L’interazione tra io e realtà
conduce ad esiti meno rassicuranti nel cinema di Michelangelo
Antonioni; per Antonioni, l’atto di fare cinema e quello di
guardare sono sostanzialmente la stessa cosa. Eppure, i suoi
personaggi si muovono incerti, confusi, si perdono nel paesaggio e
spariscono dall’inquadratura, senza sapere – e noi con loro –
dove andare e che cosa guardare. Come l’uomo moderno, sembra dirci
Antonioni, scopre di non essere al centro del mondo, così i suoi
personaggi sono i protagonisti di storie capitate ad altri, mancate o
non finite, dove non accade assolutamente nulla. La realtà si
presenta come un campo di sguardi, di possibilità, di punti di vista
infiniti, in cui l’uomo rischia sempre di perdersi.

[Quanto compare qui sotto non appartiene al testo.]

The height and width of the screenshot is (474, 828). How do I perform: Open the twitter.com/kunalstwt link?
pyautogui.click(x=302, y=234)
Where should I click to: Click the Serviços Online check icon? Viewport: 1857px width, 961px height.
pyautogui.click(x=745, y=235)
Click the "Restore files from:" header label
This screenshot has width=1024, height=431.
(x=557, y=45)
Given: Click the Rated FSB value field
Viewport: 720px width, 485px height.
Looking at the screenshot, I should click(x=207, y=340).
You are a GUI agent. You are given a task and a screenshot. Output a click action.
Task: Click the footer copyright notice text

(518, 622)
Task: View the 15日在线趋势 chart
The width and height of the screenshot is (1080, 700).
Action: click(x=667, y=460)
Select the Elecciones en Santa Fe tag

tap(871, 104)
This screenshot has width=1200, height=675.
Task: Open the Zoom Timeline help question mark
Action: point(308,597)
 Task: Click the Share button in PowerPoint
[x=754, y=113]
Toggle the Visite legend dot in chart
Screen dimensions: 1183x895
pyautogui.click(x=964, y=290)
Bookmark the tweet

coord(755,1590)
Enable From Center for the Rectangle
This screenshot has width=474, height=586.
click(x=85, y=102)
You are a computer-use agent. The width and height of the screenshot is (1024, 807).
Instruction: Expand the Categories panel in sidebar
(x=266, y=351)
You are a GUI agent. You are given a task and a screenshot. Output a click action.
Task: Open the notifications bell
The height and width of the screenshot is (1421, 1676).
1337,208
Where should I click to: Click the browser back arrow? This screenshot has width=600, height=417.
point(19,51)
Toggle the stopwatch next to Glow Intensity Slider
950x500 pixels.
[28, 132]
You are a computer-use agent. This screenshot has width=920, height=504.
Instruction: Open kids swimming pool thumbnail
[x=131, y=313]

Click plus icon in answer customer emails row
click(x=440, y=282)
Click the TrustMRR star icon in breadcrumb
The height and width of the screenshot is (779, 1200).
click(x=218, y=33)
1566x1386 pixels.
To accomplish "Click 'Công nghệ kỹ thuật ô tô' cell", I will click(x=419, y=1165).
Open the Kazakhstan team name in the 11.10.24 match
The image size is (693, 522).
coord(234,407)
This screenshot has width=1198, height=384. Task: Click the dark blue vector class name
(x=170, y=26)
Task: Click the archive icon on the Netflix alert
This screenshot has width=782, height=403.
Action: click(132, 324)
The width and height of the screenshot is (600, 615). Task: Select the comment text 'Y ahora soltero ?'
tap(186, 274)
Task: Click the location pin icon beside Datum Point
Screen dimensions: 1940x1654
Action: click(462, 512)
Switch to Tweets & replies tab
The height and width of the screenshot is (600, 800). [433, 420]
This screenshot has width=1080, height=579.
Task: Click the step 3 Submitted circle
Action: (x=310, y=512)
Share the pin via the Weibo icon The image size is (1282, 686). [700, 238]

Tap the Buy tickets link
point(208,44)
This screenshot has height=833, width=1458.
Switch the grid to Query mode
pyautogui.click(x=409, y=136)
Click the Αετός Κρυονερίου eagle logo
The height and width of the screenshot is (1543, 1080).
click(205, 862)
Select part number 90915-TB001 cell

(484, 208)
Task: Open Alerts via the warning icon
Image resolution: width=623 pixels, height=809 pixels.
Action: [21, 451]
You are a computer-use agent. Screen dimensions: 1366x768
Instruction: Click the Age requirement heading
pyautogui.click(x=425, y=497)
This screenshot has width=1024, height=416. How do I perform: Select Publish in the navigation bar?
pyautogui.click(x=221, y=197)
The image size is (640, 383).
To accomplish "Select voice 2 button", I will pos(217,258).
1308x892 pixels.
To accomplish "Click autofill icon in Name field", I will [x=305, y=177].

L’incomunicabilità dei suoi film è quindi l’incapacità di
capire gli altri e il mondo, di comprendere quello che egli stesso
chiama “il mistero dell’immagine”. L’unica certezza sembra
essere la morte della prospettiva rinascimentale, della
rappresentazione classica, che, come suggerisce il celebre finale di
Zabriskie Point, esplode in una miriade di frammenti, luci e colori,
sulle note dei Pink Floyd.
Non è possibile non citare infine un
capolavoro più recente di Gabriele Salvatores ,“Mediterraneo”
(1991), dove la fuga, oltre ad un estremo atto di protesta politica e
sociale, assume un valore esistenziale, e diviene l’unico modo per
sentirsi vivi e ritrovare l’armonia con la natura e le persone,
riscoprendo le bellezze storiche e naturali del Mediterraneo. Lo
sguardo e l’identità. Ancora una volta. E torniamo all’inizio
del nostro breve viaggio.
Dice Rossellini che il realismo è un
atto di “amore, rispetto e curiosità” verso l’altro, e forse
sembra essere proprio questo l’insegnamento del cinema italiano: la
ricerca dell’io parte dal rapporto con l’alterità,
dall’abbandono delle proprie certezze morali e culturali per
salpare in mare aperto, dalla valorizzazione delle radici e del
passato, dalla grande bellezza attorno a noi. Scrive Marcel Proust
che “l’unico vero viaggio, l’unico bagno di giovinezza sarebbe
vedere l’universo con gli occhi di un altro”.